今年は長い年末年始のお休みのあと、1週間丸5日を働くと、また3連休でした。ゴロゴロムードがとけないまま2週間が過ぎたのですが、少し反省を込めて、この間読んだ本のご紹介を。

私は、まぎれもなく独居老人です。が、ありがたいことに孤食の頻度は少ないのです。年末年始の10日間も、まったく一人きりで・・・という日は2日間でした。仕事がらみの面談もありましたが、その合間をぬって、嫌がらずに超高齢の私とおしゃべりし、飲食を共にしてくれる若い仲間に感謝しています。が、若すぎる・・・高校生とか中学生以下になると疲れますねぇ・・・アッ失礼、あちらはもっと疲れている!

さて、ご紹介するのは『孤独の本質 つながりの力』です。著者は、アメリカ公衆衛生局長官ヴィヴェック・H・マーシー医学博士です。副題に、『見過ごされてきた「健康課題」を解き明かす』とあり、帯には、『喫煙、肥満、依存症より深刻―? なぜいま「孤独」は世界中にまん延しているのか。抜け出せない負のスパイラルはなぜ生まれるのか?』とあります。

とても簡単に言えば、私ども人間は群れていないとダメ!ということです。もちろん個人の自立や独立性は大事ですが、長い一生を考えると、ひとり孤高をまもるは・・・健康上良くないということです。

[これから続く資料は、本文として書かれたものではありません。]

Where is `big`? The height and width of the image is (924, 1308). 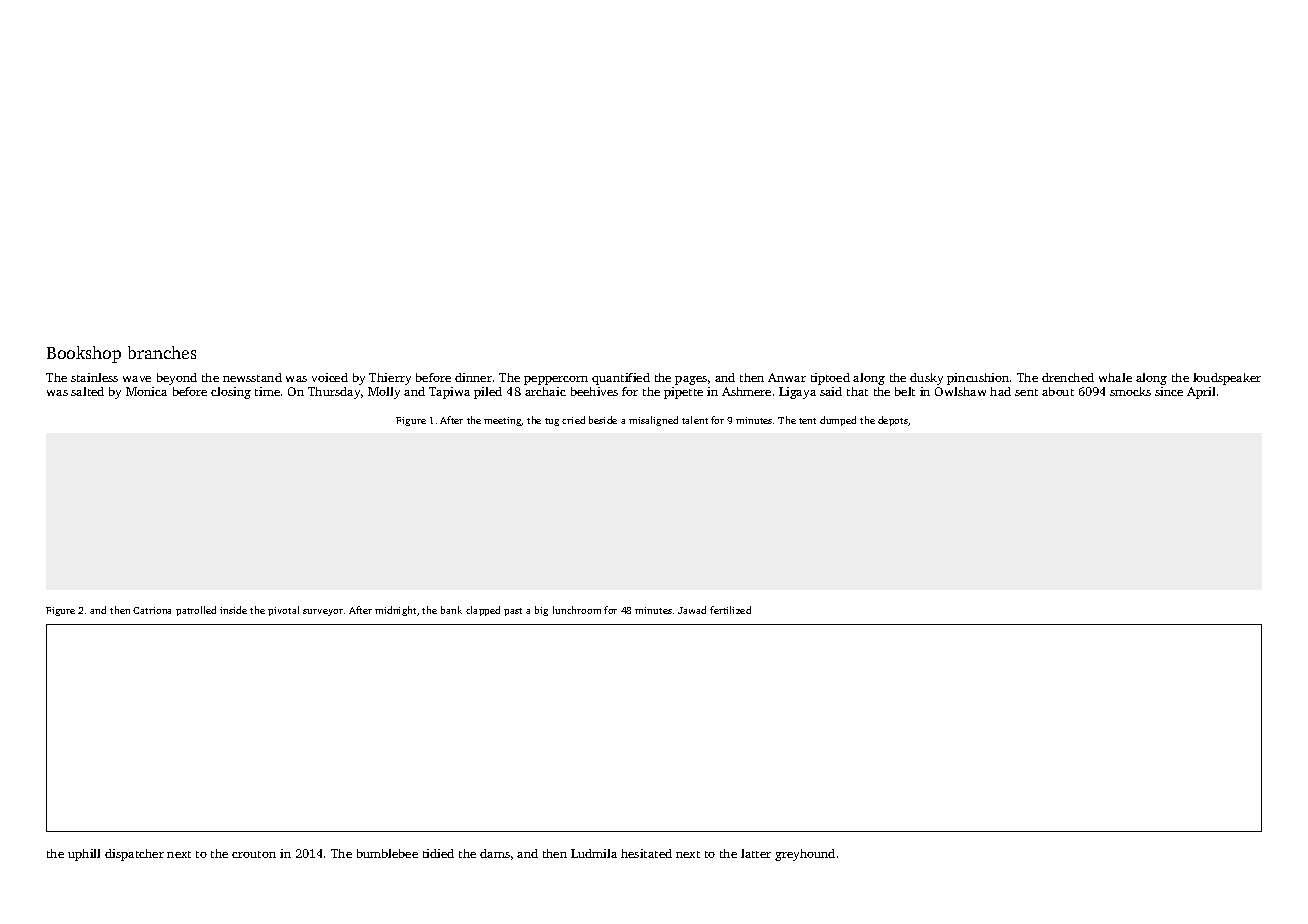
big is located at coordinates (541, 611).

(ヴィヴェック・H・マーシー医学博士は、当ブログ二度目のご登場です。『孤立は健康問題デス!』2023年7月18日

著者のマーシー博士は、2014年、まだ37才の若さで、第19代アメリカ合衆国公衆衛生局長官を務めておられます。(2021年からは第21代として再度公衆衛生局長官を務める。)アメリカでは、いわゆる公衆衛生分野の諸々を統括する職で、英語ではSurgeon General(直訳は外科総督)とよび、大統領が直々任命しますが、上院の承認が必要な高位職で、軍隊の制服をお召しです。公衆衛生といえば、何となく途上国で、貧しい人々への支援・・・みたいな感を持ちがちですが、それぞれの国の住民が、つつがなく日々の生活を送れる基本は水や空気や食物の安全性、予防接種政策、ワクチンや薬剤・医療資機材の開発と安全性の保障、パンデミックへの警報、麻薬や習慣性物質への警告など住民への健康教育などなど、多彩で多様な責務があります。さらに、大統領や保健福祉局長官(日本なら厚生労働大臣)へのアドバイスも主要な仕事ですし、配下の6,000名以上の保健医療専門家を指揮して、緊急事態に対応する権限もあります。国内的に公衆衛生に従事する人々にとっては、ちょっと挑戦したいポストのように思えます。

なぜ、軍的制度なのか、ですね。
このポストは、アメリカ各地の港湾で働く商船乗組員に医療サービスを提供するために1798年に設立された「海員病院制度(Marine Hospital Service)」が発祥のようですが、1870年に本制度が中央集権化されて、その指揮官としてSupervising Surgeon(監督外科医)が設けられました。さらに1889年には、この海員病院制度が「アメリカ公衆衛生サービス隊(US Public Health Service Commissioned Corps)」という正式な軍事的階級制度を採用したそうですが、その理由は、災害や感染症大流行など緊急事態に迅速に対応するためには軍隊的組織が有用と判断されたためとされています。日本でも大規模災害時の自衛隊の活動がそれでしょうか。ただし、アメリカ公衆衛生サービス隊は基本的には軍隊ではなく、医療・公衆衛生の専門家として、国内外の公衆衛生危機に迅速に対応します。軍隊・・・つまり、命令には文句を言わず・・・ですので、軍事組織的であり、また、軍隊同様連邦政府に属し国家レベルで対応します。ただし、基本的には非戦闘員ですが、戦争や国家非常事態では軍隊を支援する活動もとれるそうです。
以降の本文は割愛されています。